EXCERPT TO READ ->
=======
Q13) What’s the difference between acute ME & CFS and gradual onset?

A: ME is a diffuse brain injury that is measurable. If you can’t measure it you don’t have ME. CFS depends on whether the onset is acute or gradual—if acute, it can be a combination of genetics, immunizations, medication, viral infections, things you can’t always prove, trauma, brain injury. It can be a combination of things.

Q14) Can you explain more about gradual onset?

A: Gradual onset patients are one of the most interesting sub-types of CFS because it almost always is something which is building in the patient. Those patients are the ones we find cancers in, those are the ones we find organ injury in, but those are the ones that are often best treatable. But you have to find out why.

Q15) What’s the difference between acute and chronic?
=======
SUPPLIED INFORMATION ->
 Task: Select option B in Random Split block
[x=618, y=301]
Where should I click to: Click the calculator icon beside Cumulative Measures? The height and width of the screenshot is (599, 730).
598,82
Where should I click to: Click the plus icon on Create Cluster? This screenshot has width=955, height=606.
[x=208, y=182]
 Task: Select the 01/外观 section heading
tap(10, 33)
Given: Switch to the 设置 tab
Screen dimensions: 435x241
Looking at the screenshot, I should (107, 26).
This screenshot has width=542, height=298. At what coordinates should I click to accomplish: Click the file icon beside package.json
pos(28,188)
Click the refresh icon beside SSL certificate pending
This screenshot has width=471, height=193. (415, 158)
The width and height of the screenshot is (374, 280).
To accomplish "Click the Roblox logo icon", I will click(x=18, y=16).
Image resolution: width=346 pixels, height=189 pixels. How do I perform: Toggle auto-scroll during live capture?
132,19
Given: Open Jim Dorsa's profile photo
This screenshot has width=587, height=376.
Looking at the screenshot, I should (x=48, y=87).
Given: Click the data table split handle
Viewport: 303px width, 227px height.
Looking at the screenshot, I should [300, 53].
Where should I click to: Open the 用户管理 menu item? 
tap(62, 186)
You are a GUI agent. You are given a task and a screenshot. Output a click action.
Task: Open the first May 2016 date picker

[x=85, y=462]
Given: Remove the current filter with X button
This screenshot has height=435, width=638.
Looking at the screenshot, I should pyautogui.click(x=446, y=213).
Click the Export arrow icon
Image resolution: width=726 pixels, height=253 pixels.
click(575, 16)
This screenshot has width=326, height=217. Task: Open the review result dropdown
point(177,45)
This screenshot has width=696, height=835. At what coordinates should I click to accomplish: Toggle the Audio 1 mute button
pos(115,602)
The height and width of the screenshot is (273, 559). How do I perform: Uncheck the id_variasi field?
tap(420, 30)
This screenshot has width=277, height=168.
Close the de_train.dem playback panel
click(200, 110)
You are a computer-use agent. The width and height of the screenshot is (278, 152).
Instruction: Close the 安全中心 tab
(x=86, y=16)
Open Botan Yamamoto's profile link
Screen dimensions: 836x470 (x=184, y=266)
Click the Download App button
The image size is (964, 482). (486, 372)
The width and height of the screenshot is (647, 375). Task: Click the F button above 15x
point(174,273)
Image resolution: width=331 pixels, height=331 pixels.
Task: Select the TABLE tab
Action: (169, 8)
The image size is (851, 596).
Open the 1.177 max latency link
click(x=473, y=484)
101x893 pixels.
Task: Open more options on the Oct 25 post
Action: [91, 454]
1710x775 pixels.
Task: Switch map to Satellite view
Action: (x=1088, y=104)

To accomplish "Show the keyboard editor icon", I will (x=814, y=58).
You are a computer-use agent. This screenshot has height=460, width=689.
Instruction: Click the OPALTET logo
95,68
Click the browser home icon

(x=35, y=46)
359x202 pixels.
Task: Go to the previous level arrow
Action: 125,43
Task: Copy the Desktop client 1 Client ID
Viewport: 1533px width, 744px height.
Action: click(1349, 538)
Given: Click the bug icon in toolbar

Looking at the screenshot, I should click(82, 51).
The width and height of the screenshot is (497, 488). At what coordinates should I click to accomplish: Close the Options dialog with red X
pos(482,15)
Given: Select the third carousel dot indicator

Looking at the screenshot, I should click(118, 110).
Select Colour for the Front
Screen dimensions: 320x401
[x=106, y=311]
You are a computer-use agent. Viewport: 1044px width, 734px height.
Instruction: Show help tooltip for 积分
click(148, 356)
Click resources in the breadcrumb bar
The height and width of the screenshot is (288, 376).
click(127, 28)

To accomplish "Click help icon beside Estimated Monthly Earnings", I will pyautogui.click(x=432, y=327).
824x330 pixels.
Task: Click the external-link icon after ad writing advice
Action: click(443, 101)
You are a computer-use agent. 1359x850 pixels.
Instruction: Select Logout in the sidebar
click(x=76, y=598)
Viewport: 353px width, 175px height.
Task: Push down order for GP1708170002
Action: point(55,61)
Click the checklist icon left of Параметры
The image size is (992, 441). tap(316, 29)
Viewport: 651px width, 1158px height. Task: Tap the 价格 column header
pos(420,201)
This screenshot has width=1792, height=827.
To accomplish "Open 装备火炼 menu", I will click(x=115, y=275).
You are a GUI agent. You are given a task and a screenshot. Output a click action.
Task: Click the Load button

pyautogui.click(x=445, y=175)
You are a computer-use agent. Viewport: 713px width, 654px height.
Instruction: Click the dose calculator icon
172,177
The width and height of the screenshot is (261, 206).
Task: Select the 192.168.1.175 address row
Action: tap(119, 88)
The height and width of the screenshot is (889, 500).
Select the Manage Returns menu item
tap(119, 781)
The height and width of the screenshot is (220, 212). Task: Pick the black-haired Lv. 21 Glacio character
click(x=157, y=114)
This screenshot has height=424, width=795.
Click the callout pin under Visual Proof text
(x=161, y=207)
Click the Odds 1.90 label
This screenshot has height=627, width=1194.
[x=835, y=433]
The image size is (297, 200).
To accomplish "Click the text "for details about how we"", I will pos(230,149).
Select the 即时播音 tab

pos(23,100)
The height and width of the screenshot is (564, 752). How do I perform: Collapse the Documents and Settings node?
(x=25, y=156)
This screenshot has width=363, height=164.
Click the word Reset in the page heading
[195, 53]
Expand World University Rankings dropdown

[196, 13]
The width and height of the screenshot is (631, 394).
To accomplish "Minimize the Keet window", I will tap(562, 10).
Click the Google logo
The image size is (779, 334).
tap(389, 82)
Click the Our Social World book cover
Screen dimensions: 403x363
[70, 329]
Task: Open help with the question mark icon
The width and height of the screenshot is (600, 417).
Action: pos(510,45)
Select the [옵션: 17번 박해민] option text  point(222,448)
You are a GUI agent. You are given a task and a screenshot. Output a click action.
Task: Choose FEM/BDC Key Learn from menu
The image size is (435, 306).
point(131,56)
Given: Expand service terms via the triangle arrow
=======
Can you write out, word for word, the part of the ME and CFS Q&A above from "A: ME is a diffuse" to "find out why."?

A: ME is a diffuse brain injury that is measurable. If you can’t measure it you don’t have ME. CFS depends on whether the onset is acute or gradual—if acute, it can be a combination of genetics, immunizations, medication, viral infections, things you can’t always prove, trauma, brain injury. It can be a combination of things.

Q14) Can you explain more about gradual onset?

A: Gradual onset patients are one of the most interesting sub-types of CFS because it almost always is something which is building in the patient. Those patients are the ones we find cancers in, those are the ones we find organ injury in, but those are the ones that are often best treatable. But you have to find out why.